Teva Pharmaceutical secures marketing approval for CINQAERO from European Commission

18 August 2016 (Last Updated August 18th, 2016 18:30)

Teva Pharmaceutical has secured marketing authorisation for CINQAERO (reslizumab) from the European Commission.

Teva Pharmaceutical has secured marketing authorisation for CINQAERO (reslizumab) from the European Commission.

This authorisation has been granted for 28 countries within the European Union (EU) in addition to Norway, Liechtenstein and Iceland.

INQAERO is a humanised, interleukin-5, antagonist monoclonal antibody for add-on therapy intended for adult patients suffering with severe eosinophilic asthma, which has been inadequately controlled despite high-dose inhaled corticosteroids in addition to another medicinal product for maintenance treatment.

Belgium's Ghent University Hospital professor Guy Brusselle said: “It is exciting and encouraging to see the approval of CINQAERO in Europe as physicians seek targeted treatment options for this specific subset of patients living with uncontrolled severe eosinophilic asthma.

"The approval in Europe is a significant milestone for Teva, reinforcing the important work our respiratory division has done, and continues to do, in developing innovative therapies."

“In clinical trials, CINQAERO consistently demonstrated the ability to improve multiple levels of asthma control, including the reduction of exacerbations and improvement of lung function and quality of life, making it an important treatment option for those struggling to control their disease.”

The approval was granted based on review of efficacy and safety data from Teva’s global development programme, BREATH, in asthma.

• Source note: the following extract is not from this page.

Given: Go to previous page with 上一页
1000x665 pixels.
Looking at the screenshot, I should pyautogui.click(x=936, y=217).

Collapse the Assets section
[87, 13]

This clinical trial programme comprised five placebo-controlled studies.

The programme explored the efficacy and safety profile in a population of 1,028 adult and adolescent severe asthma patients, who were administered with CINQAERO 3mg/kg every four weeks as they were not adequately controlled with inhaled corticosteroid (ICS)-based therapies.

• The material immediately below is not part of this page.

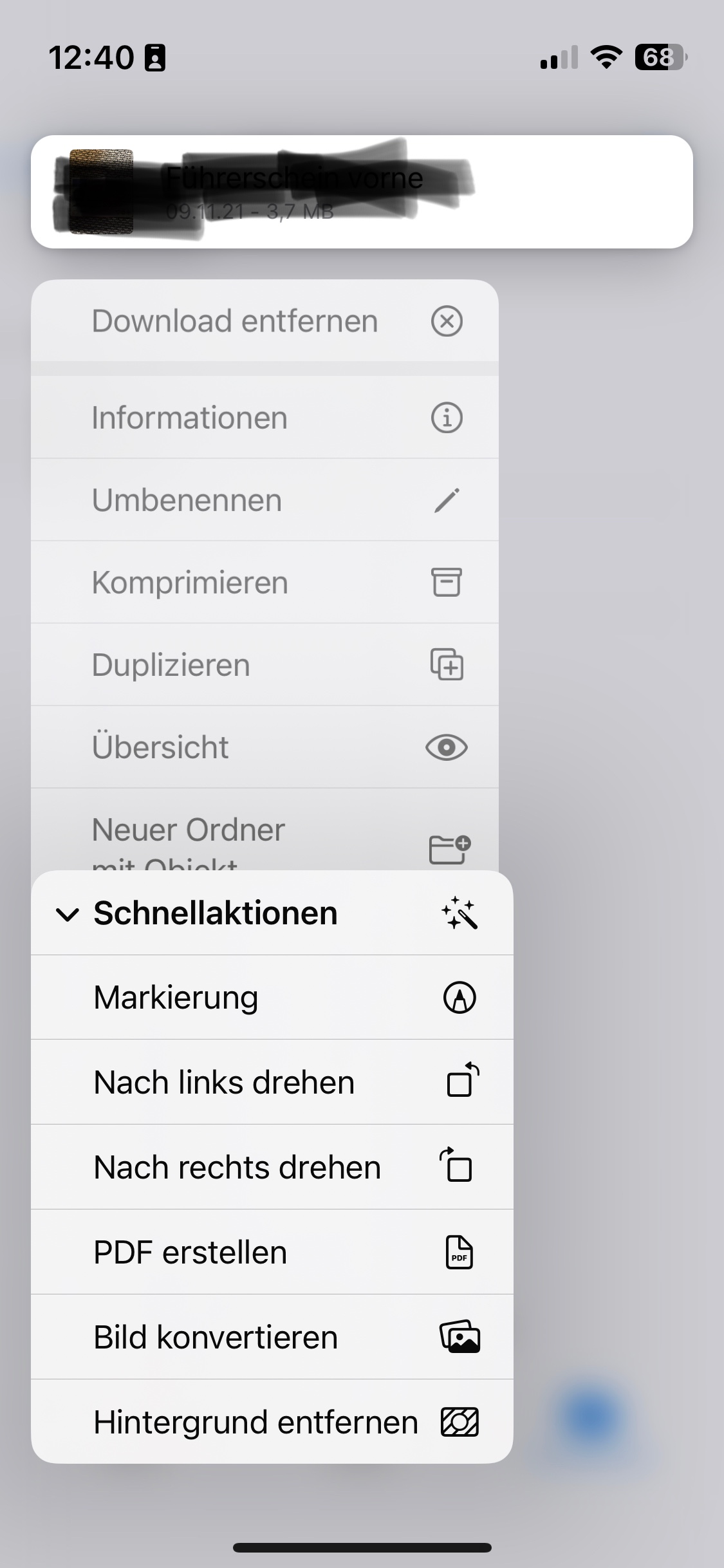Tap Download entfernen
Screen dimensions: 724x1568
(x=234, y=321)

The side effects during treatment included increased blood creatine phosphokinase, myalgia and anaphylactic reactions.

Teva global specialist medicines president and CEO said: “Severe asthma is a significant health issue in Europe and around the world, and finding an effective treatment option may be a challenge for patients living with a severe form of the condition marked by elevated eosinophils.

“The approval in Europe is a significant milestone for Teva, reinforcing the important work our respiratory division has done, and continues to do, in developing innovative therapies.

"It is our hope that the availability of this treatment may better serve, and bring much-needed relief, to patients with severe asthma who are still struggling with symptom control, despite standard of care therapy.”

CINQAERO will become commercially available in Europe over the next few months.

CINQAERO is currently approved and marketed within the US and Canada as CINQAIR (reslizumab) injection, and regulatory approvals are pending in other global markets.